— begin —
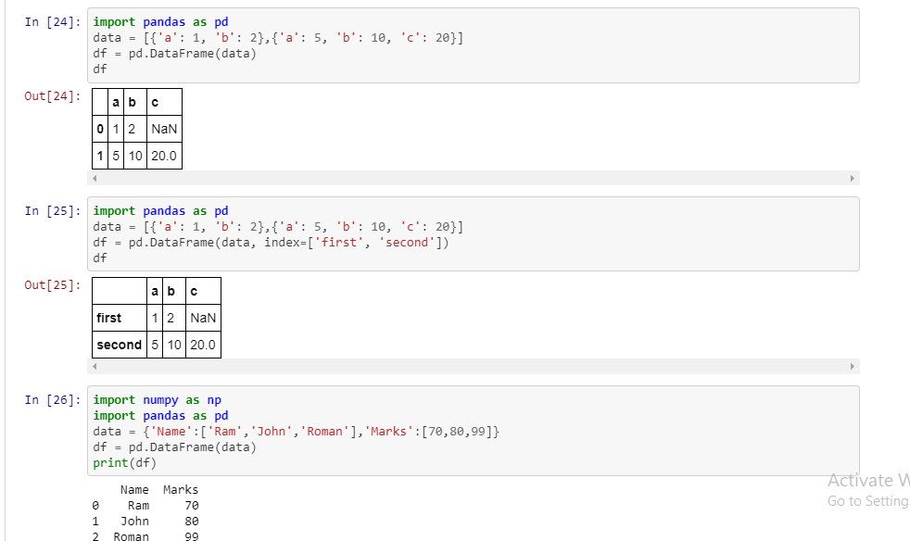910x541 pixels.
Task: Click the 'import numpy as np' line
Action: 156,399
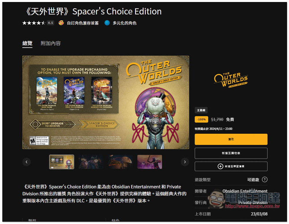Select the third planet landscape thumbnail
The width and height of the screenshot is (289, 224).
click(120, 162)
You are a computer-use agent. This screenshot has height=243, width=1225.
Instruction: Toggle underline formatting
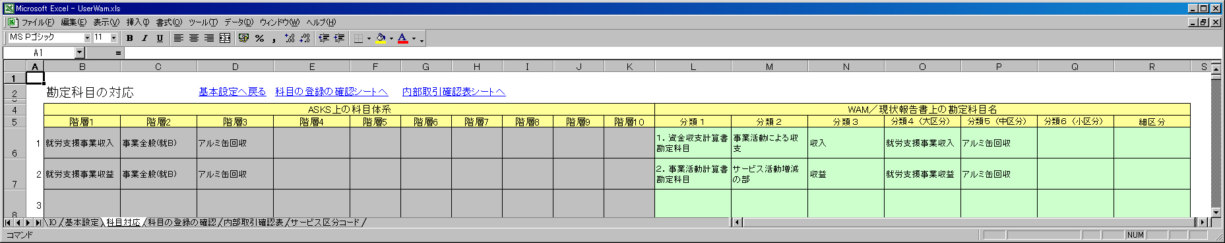point(160,38)
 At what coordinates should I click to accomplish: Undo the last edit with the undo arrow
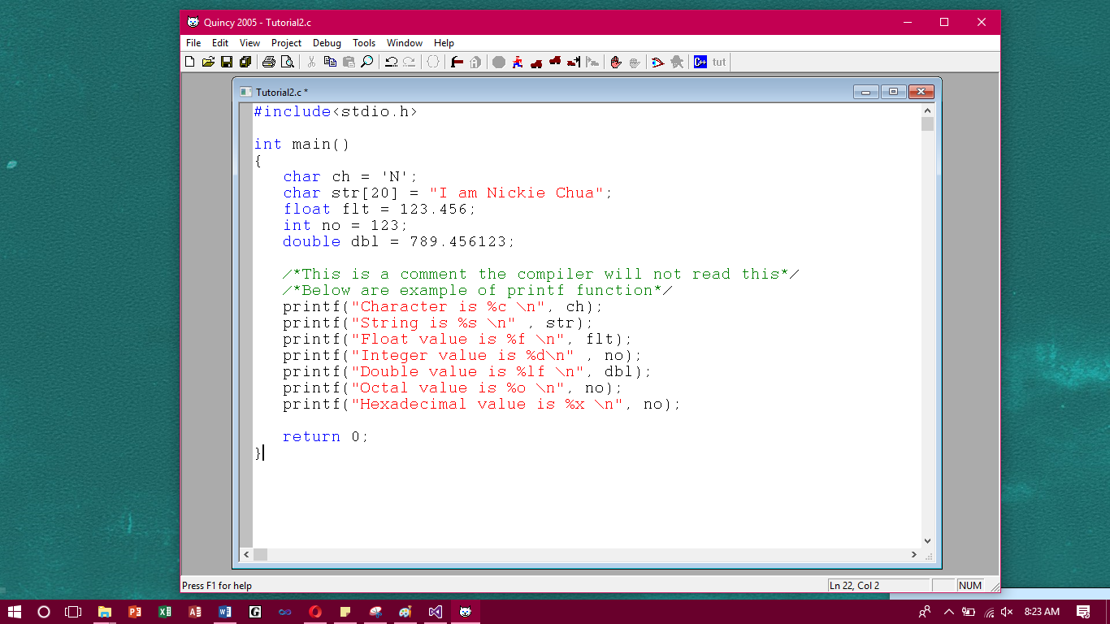pyautogui.click(x=392, y=62)
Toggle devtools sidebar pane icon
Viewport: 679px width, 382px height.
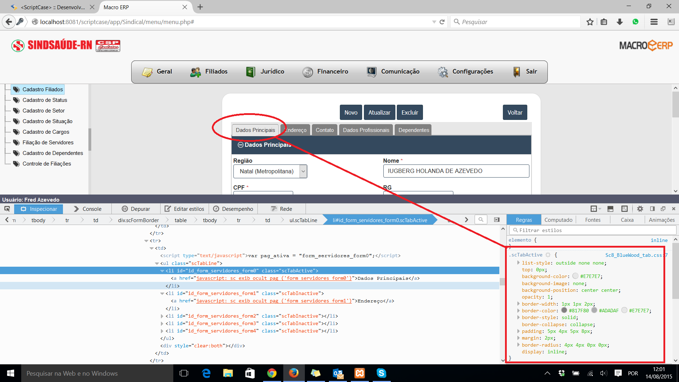click(497, 220)
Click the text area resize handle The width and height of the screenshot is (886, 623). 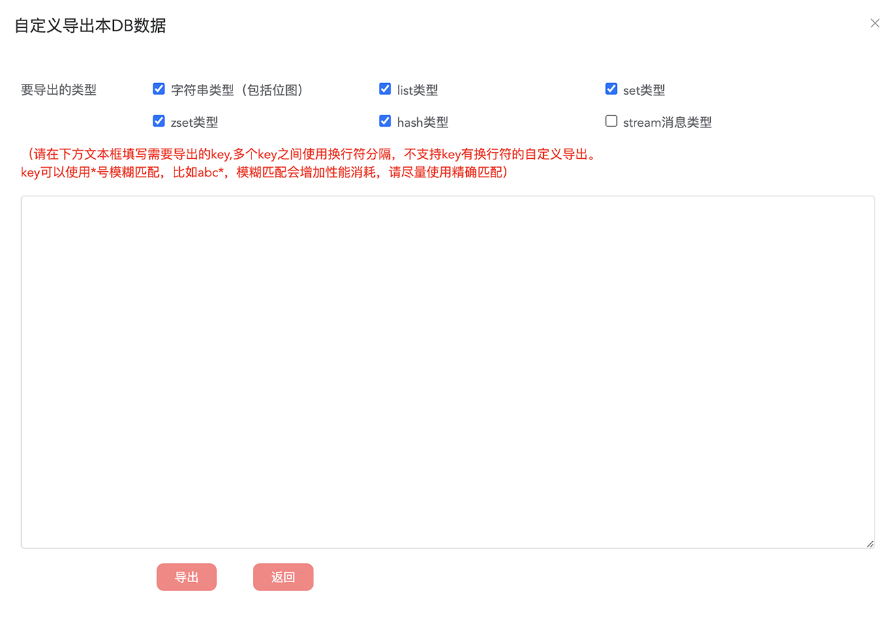(x=870, y=544)
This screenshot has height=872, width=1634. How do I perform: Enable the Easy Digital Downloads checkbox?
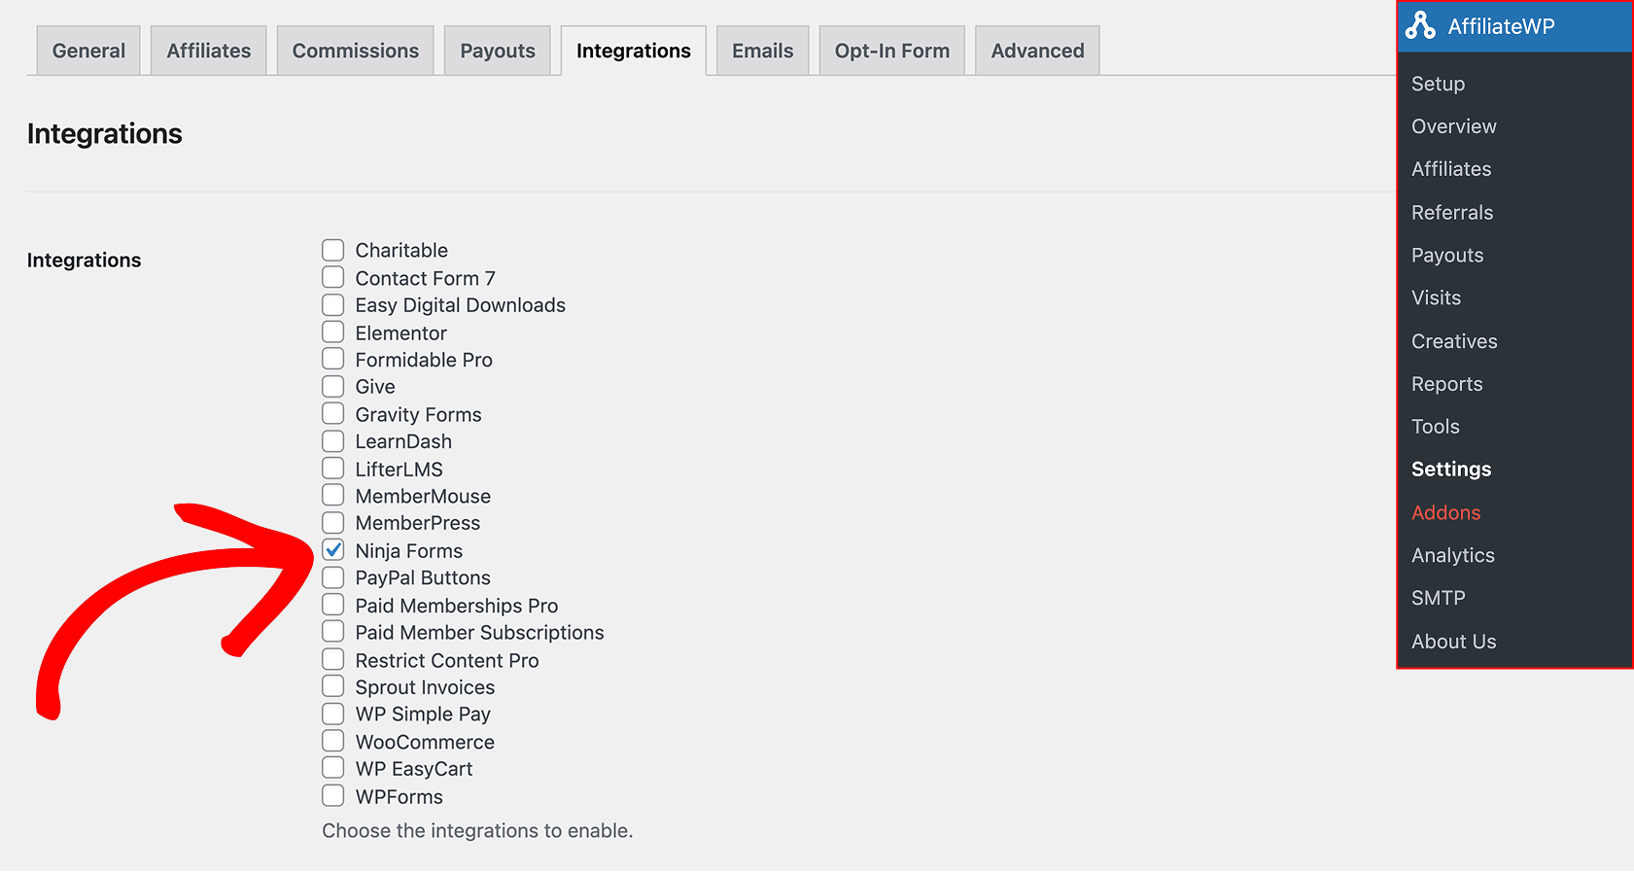tap(333, 305)
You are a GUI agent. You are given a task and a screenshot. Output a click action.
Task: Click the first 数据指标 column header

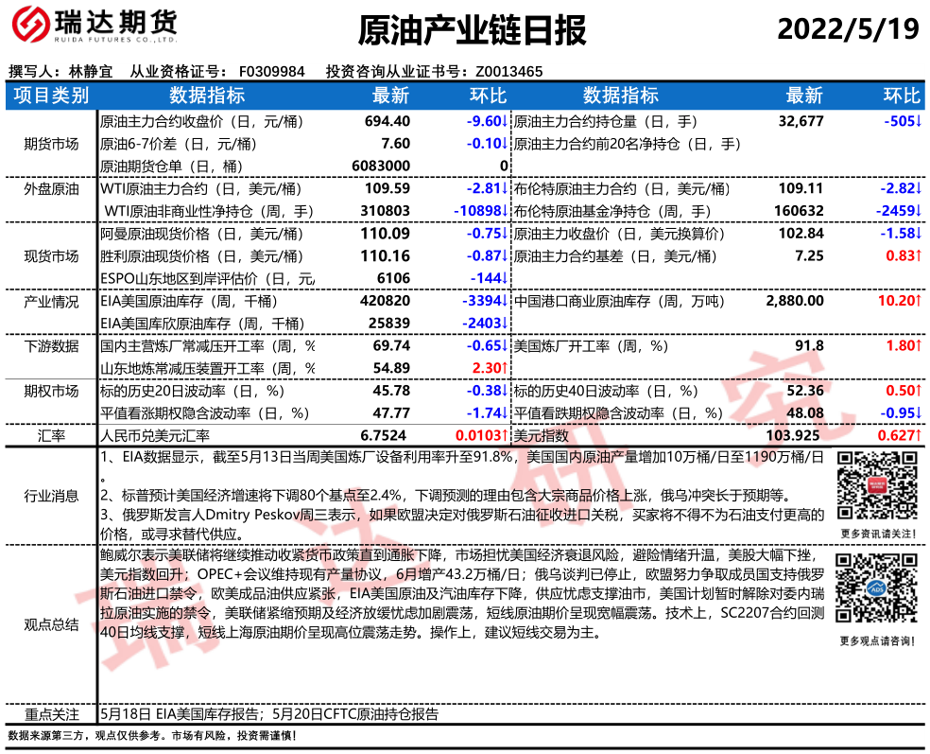[x=206, y=96]
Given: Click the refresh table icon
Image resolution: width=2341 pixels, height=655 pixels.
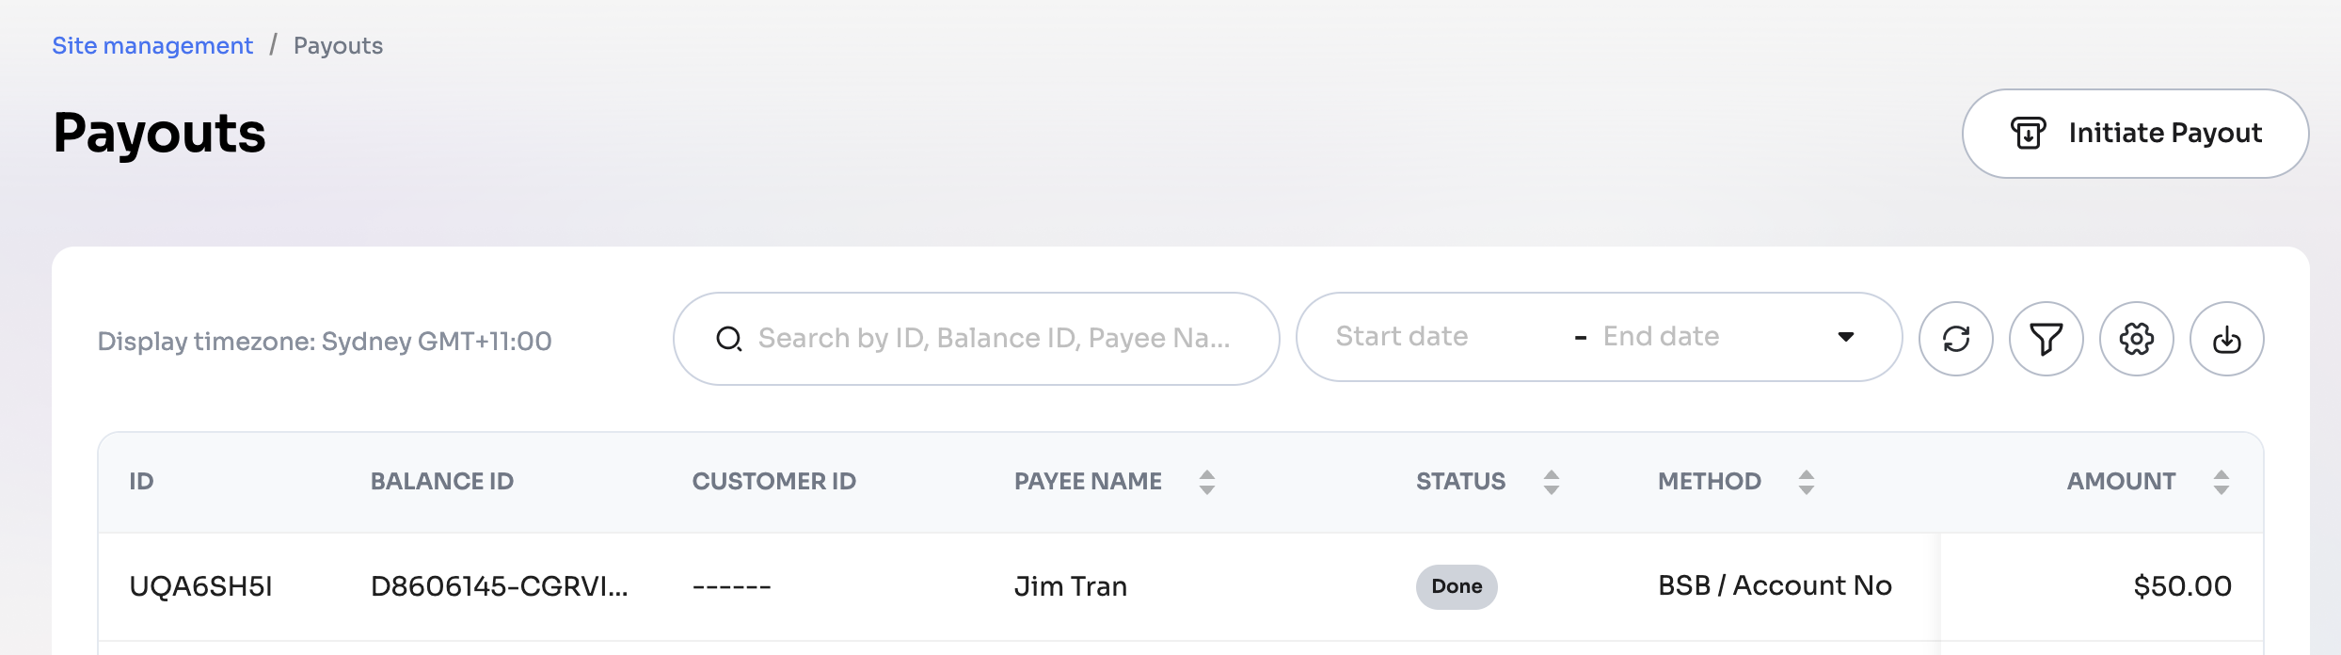Looking at the screenshot, I should coord(1955,339).
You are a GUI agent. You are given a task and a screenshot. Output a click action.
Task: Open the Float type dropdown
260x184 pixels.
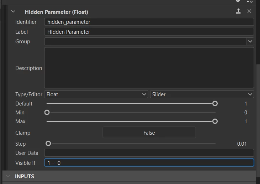[96, 94]
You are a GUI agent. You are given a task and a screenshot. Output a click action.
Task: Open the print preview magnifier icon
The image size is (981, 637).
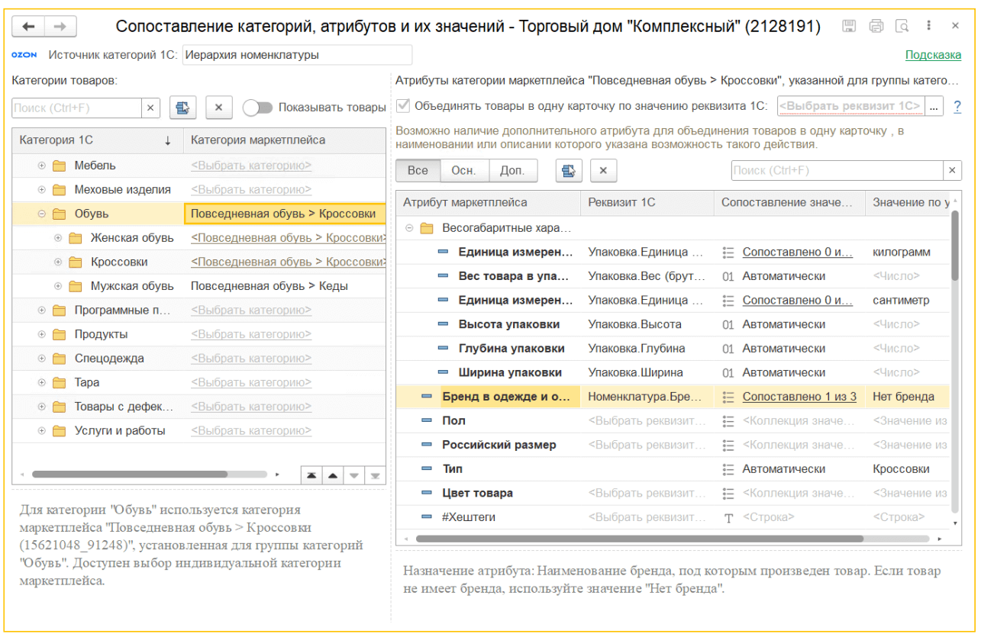point(902,27)
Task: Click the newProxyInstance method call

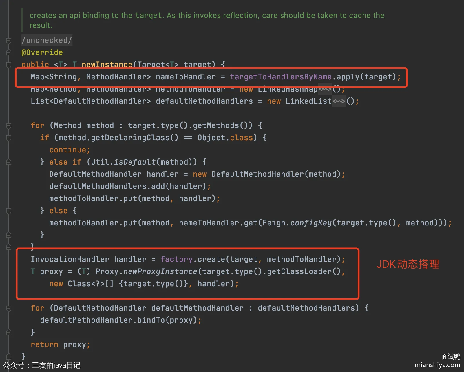Action: pyautogui.click(x=160, y=271)
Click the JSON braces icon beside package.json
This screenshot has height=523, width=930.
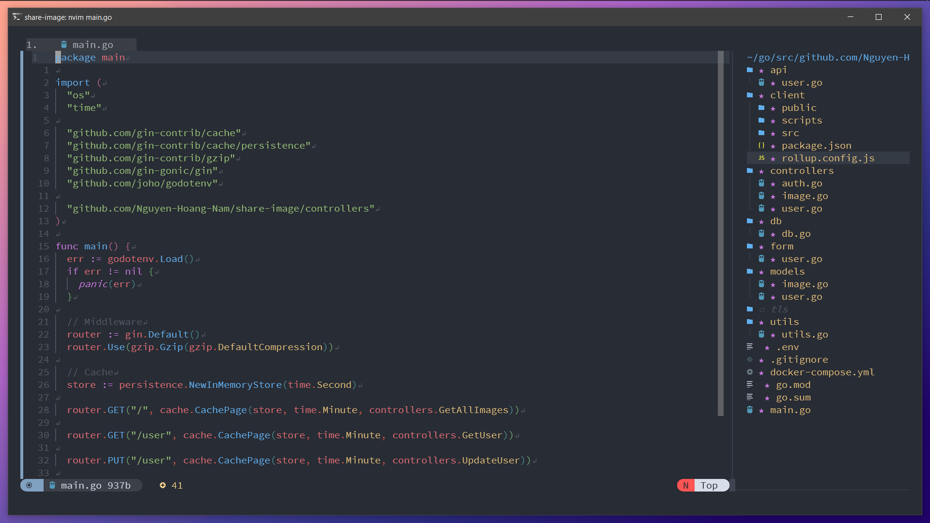pos(761,145)

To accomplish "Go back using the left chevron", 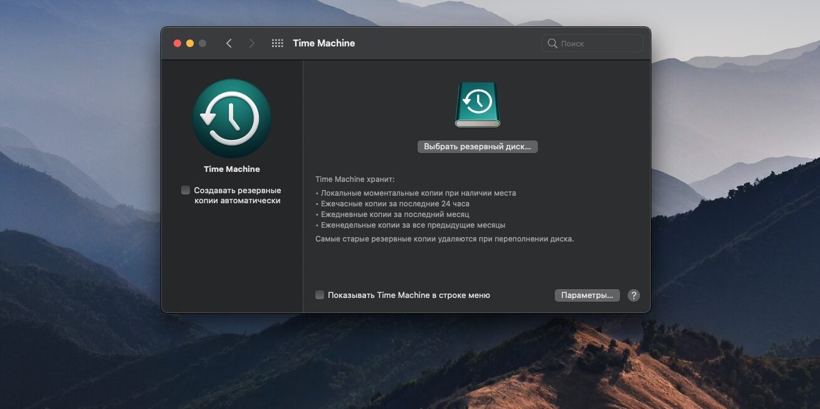I will pos(229,43).
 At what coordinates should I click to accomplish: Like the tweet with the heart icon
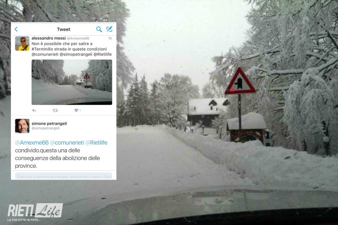tap(76, 110)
— end —
> [Set problem] Please print the items exactly as they appear, from the line containing "This screenshot has height=872, width=1634." through the line containing "[x=206, y=96]", with both of those lines included. Leave the pictures out.

> [Answer]
This screenshot has height=872, width=1634. How do I perform: Enable the Easy Digital Downloads checkbox?
tap(333, 305)
You are a GUI agent. You are given a task and a screenshot. Output a click action.
Task: Click the first 数据指标 column header

[x=206, y=96]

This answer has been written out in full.